Oktay, bu sistemle millet iradesinin vesayet karşısında gücünün arttığını, kapalı kapılar ardındaki hükümet pazarlıklarının sona erdiğini ve millet egemenliğine vurulan prangaların tarihe karıştığını söyledi.
Bunun sonucunda Doğu Akdeniz, Suriye, Libya ve Karabağ'da, ayrıca terörle mücadele gibi birçok alanda stratejik kazanımlar sağlandığını, Ayasofya'nın ibadete açıldığını anlatan Oktay, şöyle devam etti:
"Sistemin olumlu etkilerini salgınla mücadelemizde gördük. Her türlü zorluğa rağmen 200 milyar doları aşacak ihracatımızda, devam eden yatırımlarımızda da görüyoruz. Doğal gaz rezervlerimizin keşfinde de, savunma sanayisindeki gelişmelerde de, elektrikli otomobilimizin yakında yollara çıkacak olmasında da gördük. Bunlar yerli ve milli duruşumuzun sonuçlarıdır. Şimdi de tüm bu kazanımları yeni bir anayasa ile taçlandırmak için çalışmalarımızı sürdürüyoruz. Omuz omuza Türkiye'nin demokratikleşmesi yönünde tarihi bir adım daha atarak 12 Eylül vesayetinin son kalıntılarını da tarihe gömeceğiz. Cumhurun ihtiyacına uygun bir anayasa ile hukuk devleti niteliğimizi güçlendireceğiz.

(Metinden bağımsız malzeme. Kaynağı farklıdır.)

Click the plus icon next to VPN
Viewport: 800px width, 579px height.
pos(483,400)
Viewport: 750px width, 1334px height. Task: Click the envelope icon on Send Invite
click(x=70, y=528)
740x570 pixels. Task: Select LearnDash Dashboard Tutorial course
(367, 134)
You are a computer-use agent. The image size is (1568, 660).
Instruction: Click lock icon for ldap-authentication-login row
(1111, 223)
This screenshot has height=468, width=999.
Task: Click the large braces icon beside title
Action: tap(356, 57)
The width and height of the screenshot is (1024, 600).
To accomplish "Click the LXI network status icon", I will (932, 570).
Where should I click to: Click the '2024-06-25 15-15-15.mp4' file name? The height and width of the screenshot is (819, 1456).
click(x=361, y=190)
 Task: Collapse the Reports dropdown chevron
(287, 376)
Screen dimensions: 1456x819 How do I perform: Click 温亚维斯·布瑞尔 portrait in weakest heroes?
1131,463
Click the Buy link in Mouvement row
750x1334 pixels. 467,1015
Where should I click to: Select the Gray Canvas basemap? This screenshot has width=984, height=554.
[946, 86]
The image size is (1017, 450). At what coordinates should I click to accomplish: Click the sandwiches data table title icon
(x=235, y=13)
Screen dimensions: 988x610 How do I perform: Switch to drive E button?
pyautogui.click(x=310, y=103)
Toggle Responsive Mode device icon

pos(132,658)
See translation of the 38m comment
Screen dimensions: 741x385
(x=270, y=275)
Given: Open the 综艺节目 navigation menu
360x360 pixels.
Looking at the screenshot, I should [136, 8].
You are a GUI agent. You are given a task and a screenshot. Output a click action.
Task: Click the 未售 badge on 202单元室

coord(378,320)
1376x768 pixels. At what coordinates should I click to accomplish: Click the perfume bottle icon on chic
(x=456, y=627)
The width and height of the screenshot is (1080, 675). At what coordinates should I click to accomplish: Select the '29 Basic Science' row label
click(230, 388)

15 Temmuz ruhu, Yenikapı’da somutlaşan milli mutabakat ve topyekun mücadele şuuru her daim yüreğimizdedir. Tek bir şehidimizin kanını, tek bir gazimizin ahını yerde bırakmayacağız. Üzerimize ister 15 Temmuz gibi, 12 Eylül gibi silahla, ihanetle gelsinler, ister 28 Şubat gibi post-modern maskelerle gelsinler, ister taşeron örgütlerle gelsinler her türlü saldırı karşısında dimdik ayaktayız. Allah birliğimizi, beraberliğimizi, kardeşliğimizi daim etsin ve her bir karışı şehit kanlarıyla sulanmış bu güzel ülkemizi muhafaza etsin. Allah bu millete bir daha 15 Temmuz gibi geceler yaşatmasın."